Requirement:
List all lines of the data containing the word "Task".
BEGIN Provided information
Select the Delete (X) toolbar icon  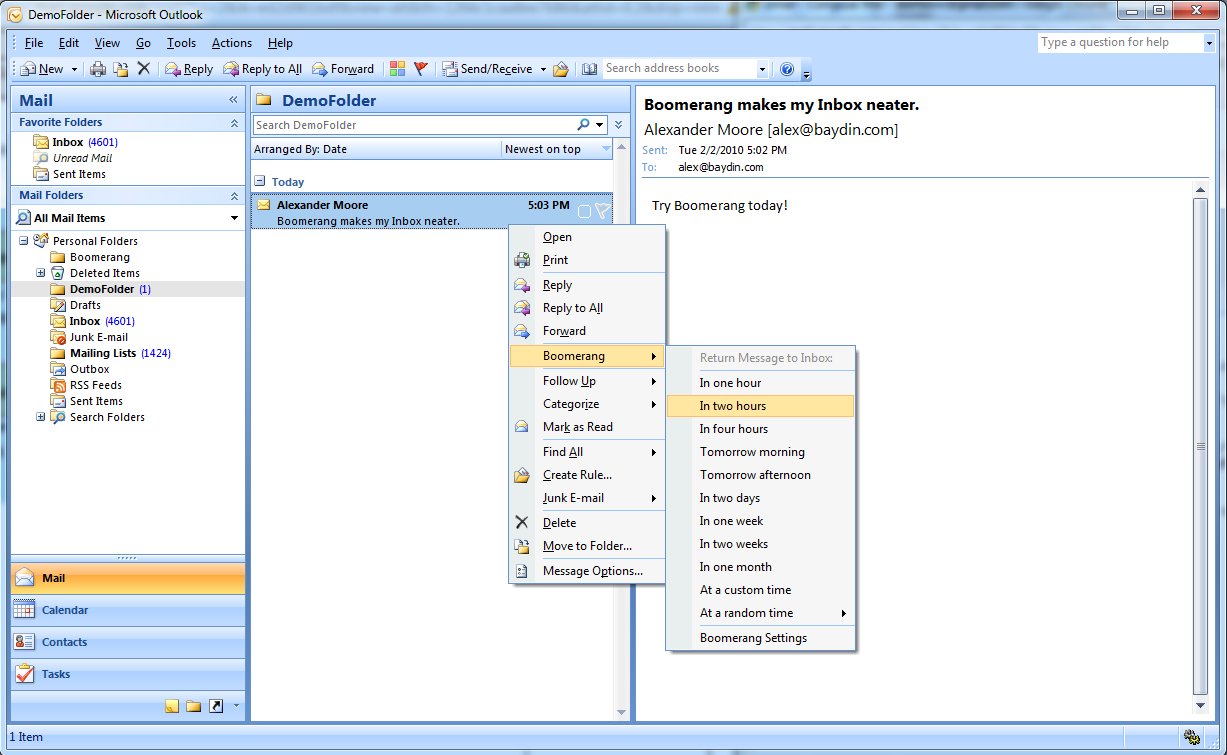coord(145,69)
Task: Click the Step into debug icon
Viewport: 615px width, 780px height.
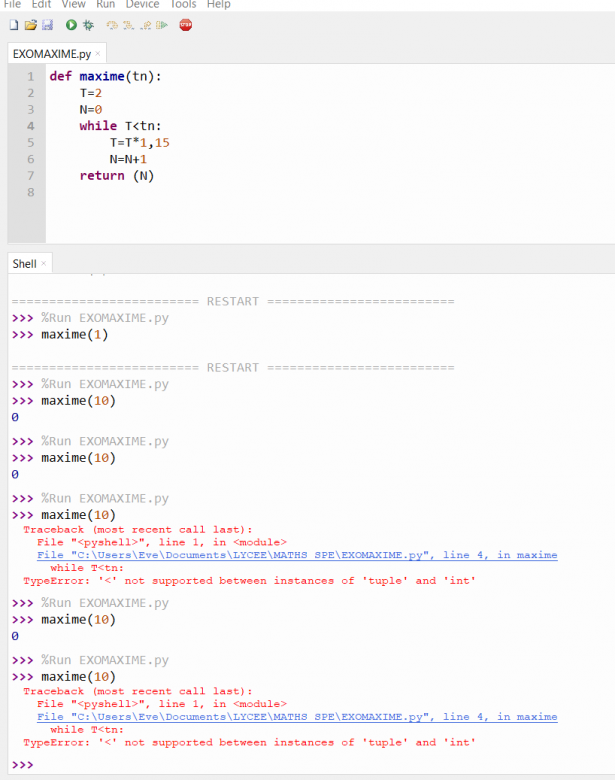Action: (x=128, y=25)
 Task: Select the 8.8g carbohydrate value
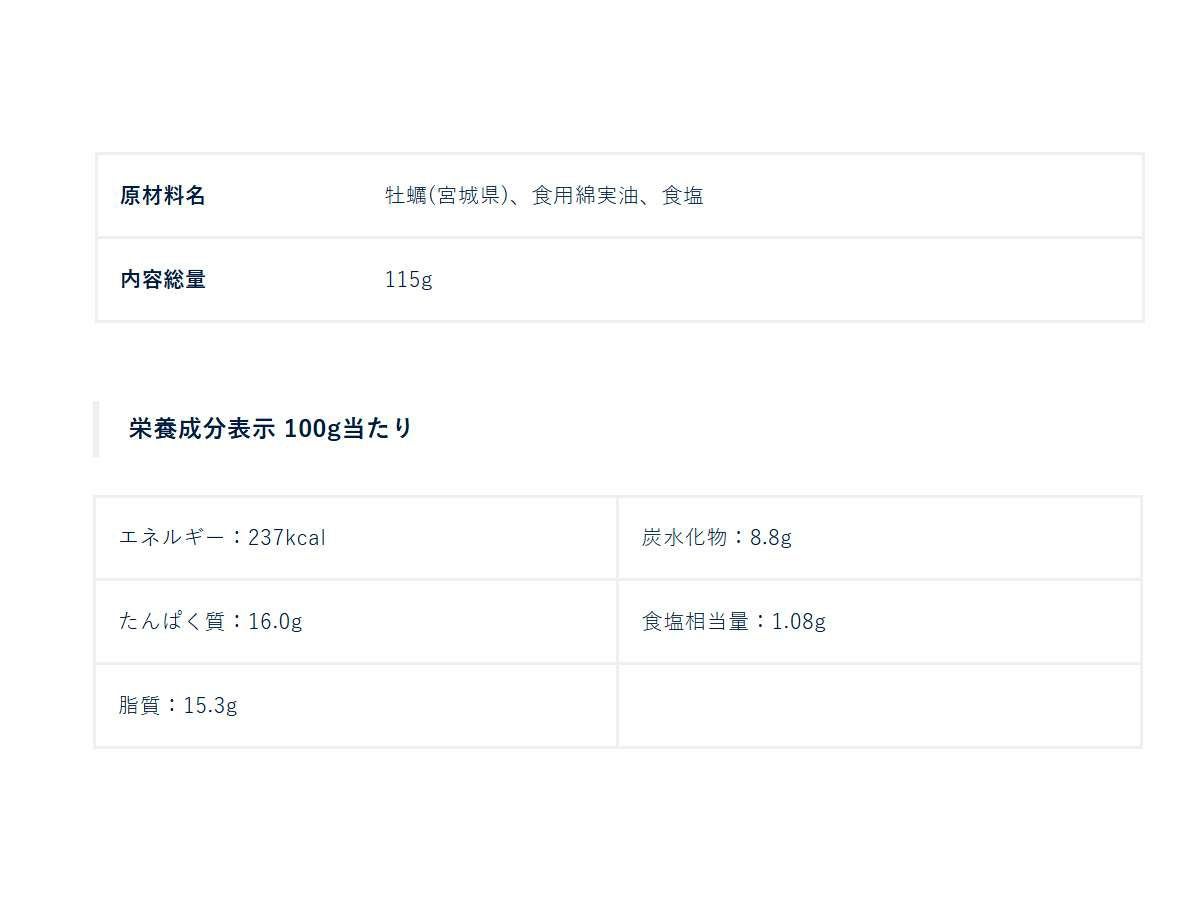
END Provided information
Result:
Task: Click the Step into debug icon
 Task: Select the 8.8g carbohydrate value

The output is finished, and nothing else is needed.